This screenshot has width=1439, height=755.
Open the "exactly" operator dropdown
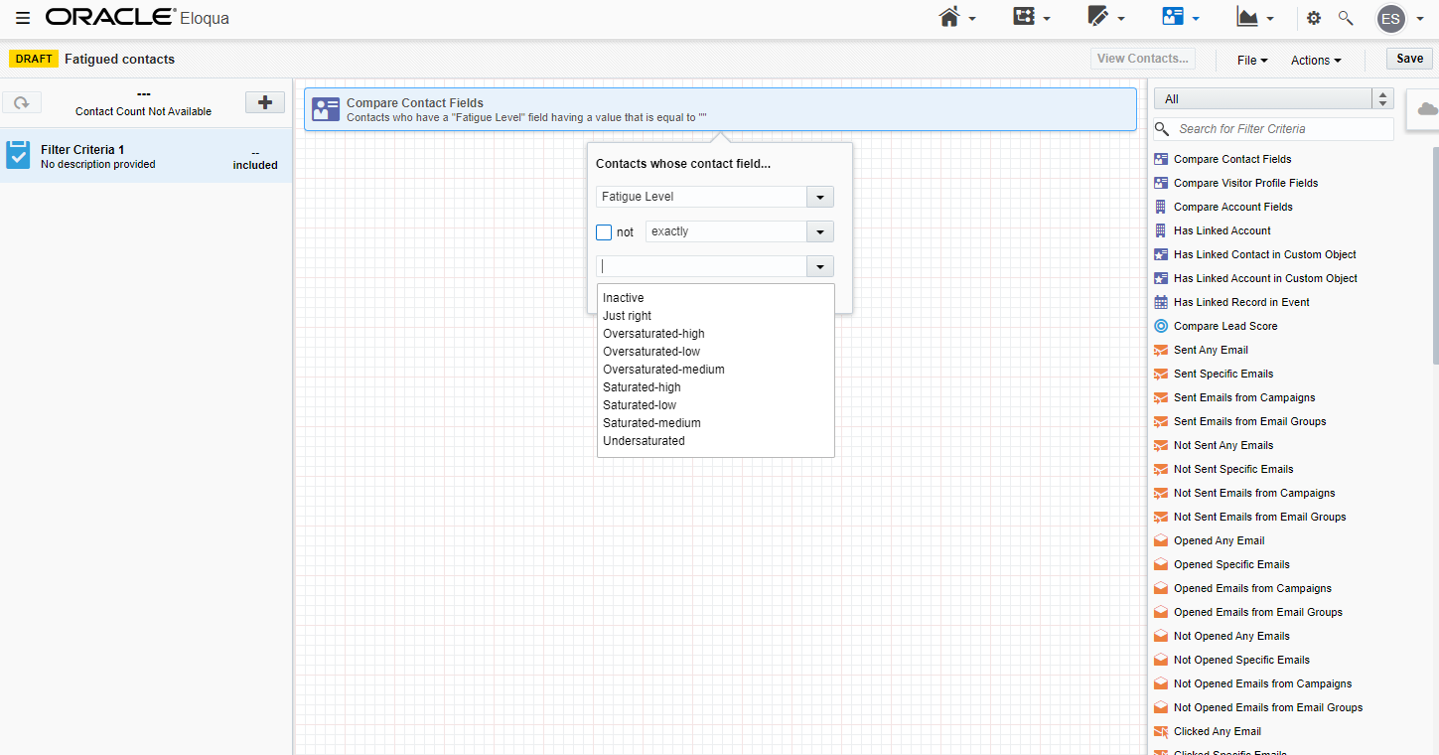819,231
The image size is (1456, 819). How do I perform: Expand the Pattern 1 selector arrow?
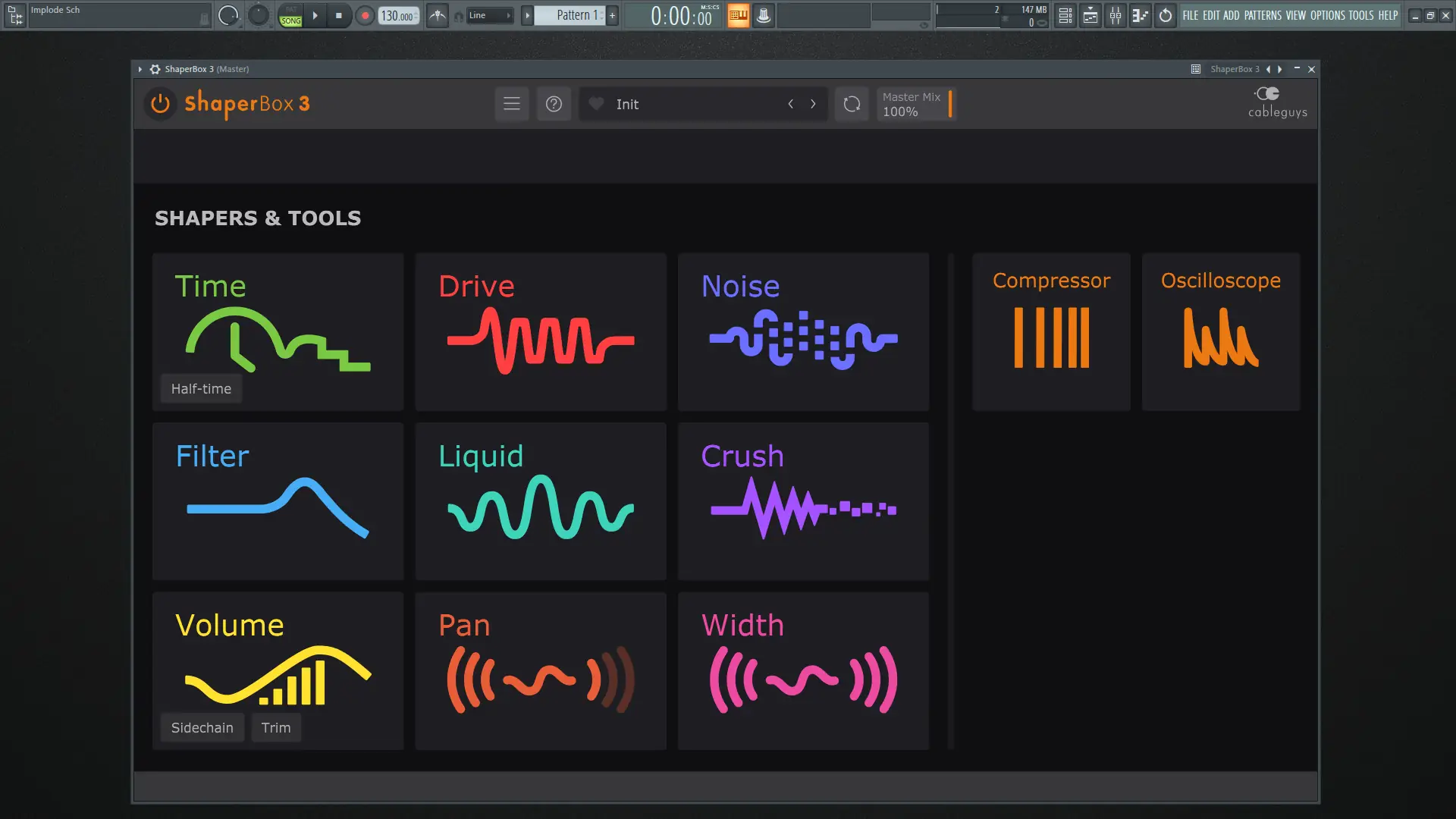527,15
^^^^^^^^^^^^^^^^
TASK GOAL
Edit the listing above by changing "dropdown" to "menu" and keeping every other line the same. Omit the pictures from your version.

TASK SOLUTION
This screenshot has width=1439, height=755.
Open the "exactly" operator menu
819,231
The image size is (1456, 819). How do I perform: Expand the Pattern 1 selector arrow?
527,15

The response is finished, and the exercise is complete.